TASK DETAILS >> All of the data below is to be written out again exactly.

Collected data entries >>
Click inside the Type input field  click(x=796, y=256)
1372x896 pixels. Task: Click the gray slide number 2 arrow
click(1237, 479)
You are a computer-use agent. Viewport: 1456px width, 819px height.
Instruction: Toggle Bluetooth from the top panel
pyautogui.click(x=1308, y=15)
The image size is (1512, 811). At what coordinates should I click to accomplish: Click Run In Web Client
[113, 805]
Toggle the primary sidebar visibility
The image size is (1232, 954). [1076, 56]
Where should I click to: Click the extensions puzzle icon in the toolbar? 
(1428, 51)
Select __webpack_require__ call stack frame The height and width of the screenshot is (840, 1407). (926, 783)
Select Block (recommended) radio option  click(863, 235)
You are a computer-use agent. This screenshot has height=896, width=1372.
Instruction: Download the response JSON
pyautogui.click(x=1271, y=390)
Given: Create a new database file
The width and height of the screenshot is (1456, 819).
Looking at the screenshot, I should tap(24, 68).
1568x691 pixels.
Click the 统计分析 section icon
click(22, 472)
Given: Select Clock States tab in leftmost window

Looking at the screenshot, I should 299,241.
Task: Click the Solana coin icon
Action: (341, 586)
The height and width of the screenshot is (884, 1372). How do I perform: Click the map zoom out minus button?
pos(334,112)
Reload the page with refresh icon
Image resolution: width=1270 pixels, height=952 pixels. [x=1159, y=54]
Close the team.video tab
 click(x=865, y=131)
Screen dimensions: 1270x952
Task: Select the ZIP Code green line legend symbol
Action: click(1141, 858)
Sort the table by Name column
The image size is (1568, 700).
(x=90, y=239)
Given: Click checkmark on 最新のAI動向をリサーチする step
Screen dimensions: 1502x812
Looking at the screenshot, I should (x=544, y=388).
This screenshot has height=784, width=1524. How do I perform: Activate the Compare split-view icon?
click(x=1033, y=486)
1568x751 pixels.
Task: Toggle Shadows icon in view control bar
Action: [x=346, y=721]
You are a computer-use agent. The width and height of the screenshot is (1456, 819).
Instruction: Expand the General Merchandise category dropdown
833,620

SOLUTION TO THE EXERCISE >>
Click inside the Type input field  click(x=796, y=256)
1372x896 pixels. Task: Click the gray slide number 2 arrow
click(1237, 479)
You are a computer-use agent. Viewport: 1456px width, 819px height.
Instruction: Toggle Bluetooth from the top panel
pyautogui.click(x=1308, y=15)
The image size is (1512, 811). At what coordinates should I click to accomplish: Click Run In Web Client
[113, 805]
Toggle the primary sidebar visibility
The image size is (1232, 954). [1076, 56]
Where should I click to: Click the extensions puzzle icon in the toolbar? 
(1428, 51)
Select __webpack_require__ call stack frame The height and width of the screenshot is (840, 1407). (926, 783)
Select Block (recommended) radio option  click(863, 235)
You are a computer-use agent. This screenshot has height=896, width=1372.
Instruction: Download the response JSON
pyautogui.click(x=1271, y=390)
Given: Create a new database file
The width and height of the screenshot is (1456, 819).
Looking at the screenshot, I should tap(24, 68).
1568x691 pixels.
Click the 统计分析 section icon
click(22, 472)
Given: Select Clock States tab in leftmost window

Looking at the screenshot, I should 299,241.
Task: Click the Solana coin icon
Action: (341, 586)
The height and width of the screenshot is (884, 1372). How do I perform: Click the map zoom out minus button?
pos(334,112)
Reload the page with refresh icon
Image resolution: width=1270 pixels, height=952 pixels. [x=1159, y=54]
Close the team.video tab
 click(x=865, y=131)
Screen dimensions: 1270x952
Task: Select the ZIP Code green line legend symbol
Action: click(1141, 858)
Sort the table by Name column
The image size is (1568, 700).
(x=90, y=239)
Given: Click checkmark on 最新のAI動向をリサーチする step
Screen dimensions: 1502x812
Looking at the screenshot, I should (x=544, y=388).
This screenshot has height=784, width=1524. How do I perform: Activate the Compare split-view icon?
click(x=1033, y=486)
1568x751 pixels.
Task: Toggle Shadows icon in view control bar
Action: [x=346, y=721]
You are a computer-use agent. The width and height of the screenshot is (1456, 819).
Instruction: Expand the General Merchandise category dropdown
833,620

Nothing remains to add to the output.